The company has been ordered to sell to the public the mandatory 10 percent of its shares. Currently, only 0.6 percent of SMB shares are in public hands.
Ramon S. Ang, SMC president, said the company will pursue the delisting of SMB once it gets an order from the Philippine Stock Exchange.
Ang said SMC asked to combine the preferred and common shares as listed to comply with the 10 percent mandatory public float.
SMC partner Kirin Brewery owns 48 percent of San Miguel Brewery, the oldest brewery business in Southeast Asia with a 96 percent share of the local beer market.
The rule of a mandatory 10-percent minimum public float of a listed company was reintroduced in the middle of last year to improve market activity given that a higher public float will result in better market activity for that stock.
The company continues to expand its overseas market, eyeing the South Sudan market while studying the viability of putting up a brewery in either Cambodia, Myanmar or Laos.
Ang said a brewery would cost about $100 million with a potential to generate revenues of about $200 million to $300 million a year.
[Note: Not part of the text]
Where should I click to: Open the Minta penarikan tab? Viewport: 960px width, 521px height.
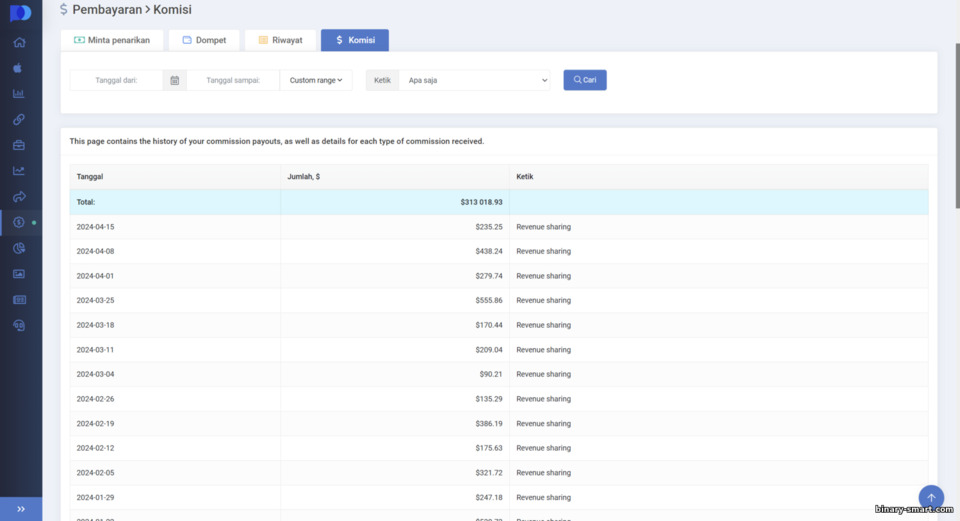pyautogui.click(x=112, y=40)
The plan, however, remains on the feasibility study stage.
In the first quarter of the year, San Miguel Brewery’s consolidated revenues reached P18.3 billion, up 5 percent. Overseas volumes also improved 9 percent, led by numbers from Indonesia, Hong Kong and Thailand and with China showing much improvement.
However, the brewery’s operating income grew 5 percent to P5.3 billion owing to improvements in efficiency, management of fixed costs and significant improvements in international operations.